Will post issue polling findings from the 2022 Asian American voter survey (from AAPI Data) sometime later, although the results didn't seem that different from 2020 when I skimmed through the PDF last month.

Bumping this thread now that we know Asian voters in Clark and Washoe Counties were D enough AND turned out enough to guarantee Dems 2 more years of a Senate majority.

Still haven't had time to look into issue polling findings, but here's how party ID has changed from 2018 among the Big 6 Asian groups. A back-to-back midterm year comparison seems more insightful than comparing 2 year intervals.

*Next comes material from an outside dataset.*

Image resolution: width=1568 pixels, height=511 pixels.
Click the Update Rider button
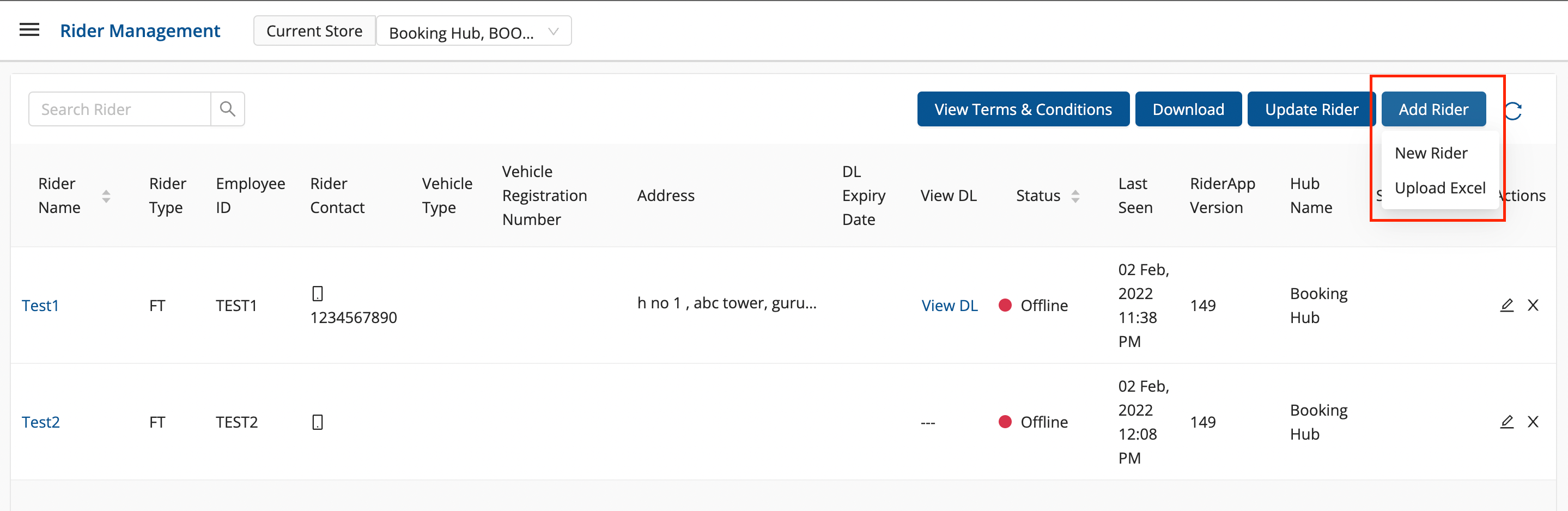(1311, 110)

There may be sample size/representativeness issues with these crosstabs, but it's the only real data we have.

2018 AsAm Voter Survey- Party ID


2022 AsAm Voter Survey- Party ID


Chinese 2018: 34 D - 12 R - 52 I/O [D + 22]
Chinese 2022: 42 D - 10 R - 47 I/O [D + 32]
(D + 10 shift in margin)

Indian 2018: 50 D - 18 R - 30 I/O [D + 32]
Indian 2022: 56 D - 15 R - 28 I/O [D + 41]
(D + 9 shift in margin)

Filipino 2018: 34 D - 30 R - 32 I/O [D + 4]
Filipino 2022: 44 D - 25 R  - 29 I/O [D + 19]
(D + 15 shift in margin)

Vietnamese 2018: 28 D - 42 R - 32 I/O [R + 14]
Vietnamese 2022: 23 D - 31 R - 46 I/O [R + 8]
(D + 6 shift in margin)

Korean 2018: 48 D - 20 R - 32 I/O [D + 28]
Korean 2022: 45 D - 25 R - 26 I/O [D + 20]
(R + 8 shift in margin)

Japanese 2018: 42 D - 8 R - 50 I/O [D + 34]
Japanese 2022: 57 D - 13 R - 28 I/O [D + 44]
(D + 10 shift in margin)

Overall sample 2018: 38 D - 22 R - 38(?) I/O [D + 16]
Overall sample 2022: 44 D - 19 R - 35 I/O [D + 25]
(D + 9 shift in margin)

What stands out to me isn't that Vietnamese are still so much more R than the other groups, it's that they're the only major group that's become less aligned with both major parties. Vietnamese trending R relative to Asians as a whole while Filipinos trend D isn't something I would've expected, but makes sense when you consider educational polarization and how big of an educational attainment gap there is between the VietAm electorate and other AsAms. The Korean trend is really interesting though, wonder if it's a quirk of erratic samples or if the alleged socon-fundamentalist and ethnocentric tendencies of KorAm diasporans relative to other AsAms are becoming more psephologically salient.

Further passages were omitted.